La gare de Těšnov, l’une des plus belles d’Europe centrale, était détruite il y a 30 ans
Considérée comme l’une des plus belles gares d’Europe centrale, la gare de Těšnov était détruite voici tout juste trente ans, le 16 mars 1985. L’édifice, devenu un symbole des décisions contestables prises sous le régime communiste en matière de patrimoine culturel, bénéficie à partir de ce mardi d’une exposition organisée par le Musée de la ville de Prague sur le lieu même où il était érigé, près de l’actuelle station de métro Florenc.
C’est ainsi que l’historien de l’architecture Benjamin Fragner évoque la destruction, au moyen de 400 kg d’explosifs, de la gare de Těšnov, un joyau architectural de style néo-Renaissance construit entre 1872 et 1875 sur les plans de Karel Schlimp et qui devait constituer une étape sur la ligne reliant Berlin et Vienne. Un autre spécialiste de l’architecture, mais répondant au nom de Pavel Schreier, évoque la richesse de ce monument érigé à la frontière entre les quartiers de Karlín et de Nové Město, sur un espace laissé désormais plus ou moins en friche :
« L’édifice de la gare de Těšnov était tout à fait exceptionnel sur le plan architectural. Si nous le comparons aux autres gares que nous avons dans le pays, nous aurions beaucoup de peine à lui trouver un concurrent.
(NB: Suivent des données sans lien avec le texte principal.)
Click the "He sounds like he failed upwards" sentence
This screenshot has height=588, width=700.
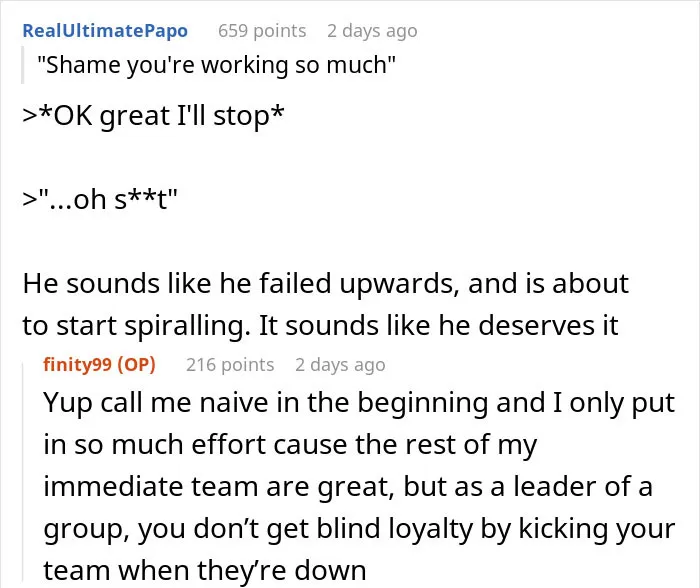(x=241, y=284)
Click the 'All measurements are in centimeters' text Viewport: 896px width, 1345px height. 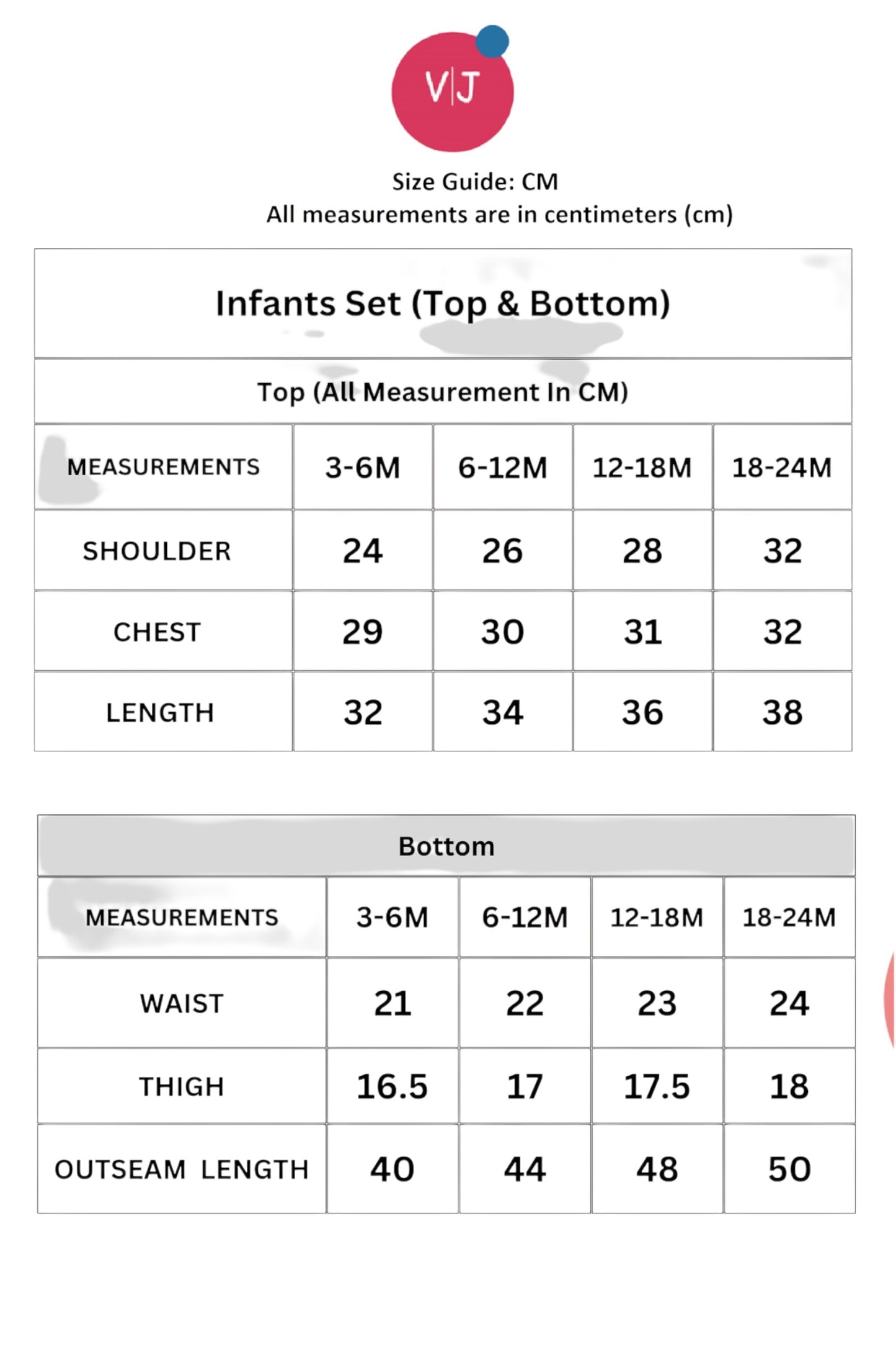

Son caractère exceptionnel résidait dans le fait qu’il s’agissait d’une architecture vraiment pompeuse. »D’abord appelée « gare du nord-ouest », le nœud ferroviaire, à l’intérieur décrit comme spacieux et agréable, prend durant l’entre-deux-guerres le nom de l’historien français slavophile Ernest Denis, lequel a beaucoup œuvré à promouvoir la culture et la cause tchéco-slovaque en France. Aussi, les Pragois ont longtemps désigné l’édifice sous l’appellation de « Deniska ».
La gare, qui prend finalement le nom de Těšnov à partir de 1953, voit progressivement son trafic baisser notamment en raison d’un remaniement du réseau ferré de la capitale. Bientôt, on décide de supprimer la ligne de chemin de fer reliant Těšnov à Vysočany. La gare est fermée le 1er juillet 1972. Le bâtiment, inutilisé, tombe alors petit à petit en décrépitude, et, d’après Karel Zeithammer, l’ancien directeur du Musée des chemins de fer du Musée national des techniques de Prague, son destin tragique était alors tout tracé :
« A partir du moment où l’on a cessé d’exploiter la gare de Těšnov, on peut dire qu’elle était pratiquement vouée à être remplacée. Mais la façon dont cela a été réalisé a été barbare. »Alors que la voie rapide « magistrála », une artère de macadam à l’esthétique douteuse qui traverse Prague, est construite à proximité de la gare désaffectée, les autorités lui cherchent une nouvelle fonction. Il est question de transformer le bâtiment en centre commercial ou en restaurant universitaire, mais la municipalité choisit pourtant, malgré les protestations de l’opinion publique, de le raser purement et simplement.
Une autre option envisagée évoquait la possibilité pour le Musée de la ville de Prague d’utiliser l’édifice comme dépôt. Le musée n’a pas eu cette opportunité. C’est lui qui est aujourd’hui à l’initiative de l’exposition consacrée à la gare de Těšnov, exposition qui a été supervisée par Tomáš Dvořák :
« L’exposition permet de découvrir à quoi ressemblait la gare juste après son ouverture, la façon dont elle a été décorée, comment elle était exploitée, comment elle était desservie, d’abord en tramways hippomobiles puis en tramways électriques et en autobus. C’est en quelque sorte une promenade dans le temps et dans l’espace. »Cette promenade, basée très largement sur le fonds propre du Musée de la ville de Prague et dans une moindre mesure sur des collections privées, est à découvrir en extérieur, près de la station de métro Florenc, jusqu’à la fin du mois de mai.